◆ The task
How many of the lines below have "navigation" in them? Say the number and nothing more.

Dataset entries
⟨

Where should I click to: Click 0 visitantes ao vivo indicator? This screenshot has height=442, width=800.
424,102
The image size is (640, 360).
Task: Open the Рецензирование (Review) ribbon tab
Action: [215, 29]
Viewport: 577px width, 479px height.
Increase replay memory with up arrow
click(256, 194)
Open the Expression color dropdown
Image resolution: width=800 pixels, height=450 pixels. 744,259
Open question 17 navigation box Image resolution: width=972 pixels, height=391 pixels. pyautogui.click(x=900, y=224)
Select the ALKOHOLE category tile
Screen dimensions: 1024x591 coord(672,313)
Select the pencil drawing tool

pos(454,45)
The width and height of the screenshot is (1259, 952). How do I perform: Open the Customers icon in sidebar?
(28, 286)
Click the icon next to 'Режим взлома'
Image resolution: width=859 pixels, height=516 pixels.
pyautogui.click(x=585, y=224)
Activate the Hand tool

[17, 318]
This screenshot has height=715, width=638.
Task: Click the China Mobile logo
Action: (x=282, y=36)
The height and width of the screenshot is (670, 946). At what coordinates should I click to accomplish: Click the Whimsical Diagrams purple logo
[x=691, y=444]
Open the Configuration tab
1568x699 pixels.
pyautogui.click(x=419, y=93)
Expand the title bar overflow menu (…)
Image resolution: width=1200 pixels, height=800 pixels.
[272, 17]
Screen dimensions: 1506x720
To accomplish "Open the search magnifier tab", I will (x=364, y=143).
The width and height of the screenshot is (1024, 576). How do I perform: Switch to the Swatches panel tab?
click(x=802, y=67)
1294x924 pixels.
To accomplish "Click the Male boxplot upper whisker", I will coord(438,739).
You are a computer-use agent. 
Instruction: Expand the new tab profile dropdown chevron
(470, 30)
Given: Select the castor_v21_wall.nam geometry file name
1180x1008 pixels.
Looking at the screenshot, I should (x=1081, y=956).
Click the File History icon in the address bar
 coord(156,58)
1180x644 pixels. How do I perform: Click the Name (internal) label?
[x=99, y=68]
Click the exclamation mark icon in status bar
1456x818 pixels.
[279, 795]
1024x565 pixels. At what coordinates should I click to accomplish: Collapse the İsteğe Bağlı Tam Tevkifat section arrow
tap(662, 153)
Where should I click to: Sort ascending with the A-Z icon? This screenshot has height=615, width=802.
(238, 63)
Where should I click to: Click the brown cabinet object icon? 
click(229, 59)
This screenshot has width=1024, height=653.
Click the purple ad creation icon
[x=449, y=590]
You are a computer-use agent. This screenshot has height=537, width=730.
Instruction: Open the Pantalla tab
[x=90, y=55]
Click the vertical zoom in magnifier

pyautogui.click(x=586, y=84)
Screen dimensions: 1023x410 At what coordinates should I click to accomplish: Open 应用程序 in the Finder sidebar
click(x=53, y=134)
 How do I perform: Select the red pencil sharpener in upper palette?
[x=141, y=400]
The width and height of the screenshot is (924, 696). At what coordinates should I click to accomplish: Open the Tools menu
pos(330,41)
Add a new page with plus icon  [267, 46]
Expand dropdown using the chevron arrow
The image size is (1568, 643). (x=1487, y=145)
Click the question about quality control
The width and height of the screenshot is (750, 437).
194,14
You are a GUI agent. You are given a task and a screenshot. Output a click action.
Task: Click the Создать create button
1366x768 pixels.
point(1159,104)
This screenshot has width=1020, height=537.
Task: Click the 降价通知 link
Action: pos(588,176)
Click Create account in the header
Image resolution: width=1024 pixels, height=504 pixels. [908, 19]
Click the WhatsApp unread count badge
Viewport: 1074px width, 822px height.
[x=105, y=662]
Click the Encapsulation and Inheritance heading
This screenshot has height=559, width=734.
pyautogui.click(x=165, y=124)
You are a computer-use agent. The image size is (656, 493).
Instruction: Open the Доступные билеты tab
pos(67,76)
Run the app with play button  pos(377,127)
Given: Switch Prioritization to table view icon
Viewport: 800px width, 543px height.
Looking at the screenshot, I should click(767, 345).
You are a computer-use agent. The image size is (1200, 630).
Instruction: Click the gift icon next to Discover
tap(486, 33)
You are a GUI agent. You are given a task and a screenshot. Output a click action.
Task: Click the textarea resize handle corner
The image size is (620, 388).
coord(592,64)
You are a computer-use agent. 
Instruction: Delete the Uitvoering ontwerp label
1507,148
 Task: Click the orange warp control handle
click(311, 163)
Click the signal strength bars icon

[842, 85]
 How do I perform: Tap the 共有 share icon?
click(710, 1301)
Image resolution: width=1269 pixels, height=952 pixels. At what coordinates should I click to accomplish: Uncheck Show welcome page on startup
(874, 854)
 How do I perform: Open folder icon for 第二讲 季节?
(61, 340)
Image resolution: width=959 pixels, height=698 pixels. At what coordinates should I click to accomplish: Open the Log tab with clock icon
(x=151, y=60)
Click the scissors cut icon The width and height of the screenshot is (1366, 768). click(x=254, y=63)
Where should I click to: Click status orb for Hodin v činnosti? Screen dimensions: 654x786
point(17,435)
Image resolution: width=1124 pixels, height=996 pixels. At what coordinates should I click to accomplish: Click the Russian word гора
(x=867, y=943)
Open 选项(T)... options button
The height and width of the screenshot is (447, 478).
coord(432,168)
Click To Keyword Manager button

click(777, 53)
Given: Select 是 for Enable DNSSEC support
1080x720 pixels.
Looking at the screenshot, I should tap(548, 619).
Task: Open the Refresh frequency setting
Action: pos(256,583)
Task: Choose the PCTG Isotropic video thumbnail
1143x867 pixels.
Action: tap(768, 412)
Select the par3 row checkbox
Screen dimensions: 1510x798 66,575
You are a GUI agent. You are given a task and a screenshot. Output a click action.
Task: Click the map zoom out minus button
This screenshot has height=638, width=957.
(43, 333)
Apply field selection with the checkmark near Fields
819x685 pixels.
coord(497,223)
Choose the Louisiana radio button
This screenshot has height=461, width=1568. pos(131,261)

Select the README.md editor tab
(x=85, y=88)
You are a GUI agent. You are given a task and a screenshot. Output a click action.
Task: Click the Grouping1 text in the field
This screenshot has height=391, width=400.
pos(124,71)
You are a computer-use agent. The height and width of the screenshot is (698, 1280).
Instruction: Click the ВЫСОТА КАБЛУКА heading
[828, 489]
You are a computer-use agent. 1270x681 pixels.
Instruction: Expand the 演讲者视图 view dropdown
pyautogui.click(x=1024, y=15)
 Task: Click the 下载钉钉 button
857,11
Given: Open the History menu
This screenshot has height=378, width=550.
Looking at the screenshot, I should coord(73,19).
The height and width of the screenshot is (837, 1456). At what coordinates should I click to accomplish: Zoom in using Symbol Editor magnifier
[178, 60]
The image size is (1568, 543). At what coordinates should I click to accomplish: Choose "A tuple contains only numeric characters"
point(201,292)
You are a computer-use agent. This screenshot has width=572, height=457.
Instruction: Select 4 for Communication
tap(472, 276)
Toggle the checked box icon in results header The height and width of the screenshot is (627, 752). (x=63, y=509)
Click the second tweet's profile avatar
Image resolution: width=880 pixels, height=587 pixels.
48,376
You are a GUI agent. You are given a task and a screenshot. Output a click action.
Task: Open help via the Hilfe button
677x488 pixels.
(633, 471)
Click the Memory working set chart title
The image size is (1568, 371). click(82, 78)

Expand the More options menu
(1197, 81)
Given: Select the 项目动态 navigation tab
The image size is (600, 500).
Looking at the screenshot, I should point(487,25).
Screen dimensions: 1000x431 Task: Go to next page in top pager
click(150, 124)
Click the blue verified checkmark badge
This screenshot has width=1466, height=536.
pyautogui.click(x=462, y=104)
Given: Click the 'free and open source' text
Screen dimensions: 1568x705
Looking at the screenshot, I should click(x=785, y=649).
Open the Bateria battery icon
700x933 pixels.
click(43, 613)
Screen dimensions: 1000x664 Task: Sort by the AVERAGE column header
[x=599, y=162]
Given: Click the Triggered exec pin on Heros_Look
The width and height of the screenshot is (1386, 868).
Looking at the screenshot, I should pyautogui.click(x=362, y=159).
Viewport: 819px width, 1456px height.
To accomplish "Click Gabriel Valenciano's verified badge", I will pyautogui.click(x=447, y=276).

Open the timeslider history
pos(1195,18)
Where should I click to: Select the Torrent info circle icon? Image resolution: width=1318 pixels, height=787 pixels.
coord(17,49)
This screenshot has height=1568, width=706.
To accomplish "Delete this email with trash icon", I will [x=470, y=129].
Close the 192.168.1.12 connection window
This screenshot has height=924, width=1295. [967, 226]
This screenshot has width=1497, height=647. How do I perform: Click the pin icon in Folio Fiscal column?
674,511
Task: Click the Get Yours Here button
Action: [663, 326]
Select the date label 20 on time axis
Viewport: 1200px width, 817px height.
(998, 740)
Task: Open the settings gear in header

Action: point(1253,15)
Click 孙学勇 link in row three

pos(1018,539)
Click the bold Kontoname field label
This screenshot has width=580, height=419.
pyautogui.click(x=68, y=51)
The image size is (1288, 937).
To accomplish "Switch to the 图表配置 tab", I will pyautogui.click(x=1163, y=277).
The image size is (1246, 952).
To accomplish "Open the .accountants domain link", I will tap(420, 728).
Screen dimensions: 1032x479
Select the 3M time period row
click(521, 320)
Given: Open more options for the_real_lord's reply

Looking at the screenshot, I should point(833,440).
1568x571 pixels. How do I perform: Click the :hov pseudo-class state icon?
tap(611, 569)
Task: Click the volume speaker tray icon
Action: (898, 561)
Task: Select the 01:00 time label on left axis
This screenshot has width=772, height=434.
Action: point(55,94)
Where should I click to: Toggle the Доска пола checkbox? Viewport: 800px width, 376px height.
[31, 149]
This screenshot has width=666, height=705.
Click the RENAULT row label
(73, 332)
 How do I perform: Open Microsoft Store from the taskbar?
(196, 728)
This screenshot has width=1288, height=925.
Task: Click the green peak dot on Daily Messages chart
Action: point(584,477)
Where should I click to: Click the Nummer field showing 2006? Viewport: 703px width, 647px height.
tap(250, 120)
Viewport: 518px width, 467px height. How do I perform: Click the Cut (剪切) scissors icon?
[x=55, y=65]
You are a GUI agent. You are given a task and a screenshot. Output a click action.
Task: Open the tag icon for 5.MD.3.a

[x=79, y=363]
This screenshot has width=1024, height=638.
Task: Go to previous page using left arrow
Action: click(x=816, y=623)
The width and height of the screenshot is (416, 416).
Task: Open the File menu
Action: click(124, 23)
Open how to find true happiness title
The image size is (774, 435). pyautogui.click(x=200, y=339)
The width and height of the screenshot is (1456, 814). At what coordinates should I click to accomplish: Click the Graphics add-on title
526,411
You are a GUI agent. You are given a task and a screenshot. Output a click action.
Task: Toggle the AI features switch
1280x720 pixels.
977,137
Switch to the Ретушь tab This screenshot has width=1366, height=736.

⟩

◆ Answer to the problem
2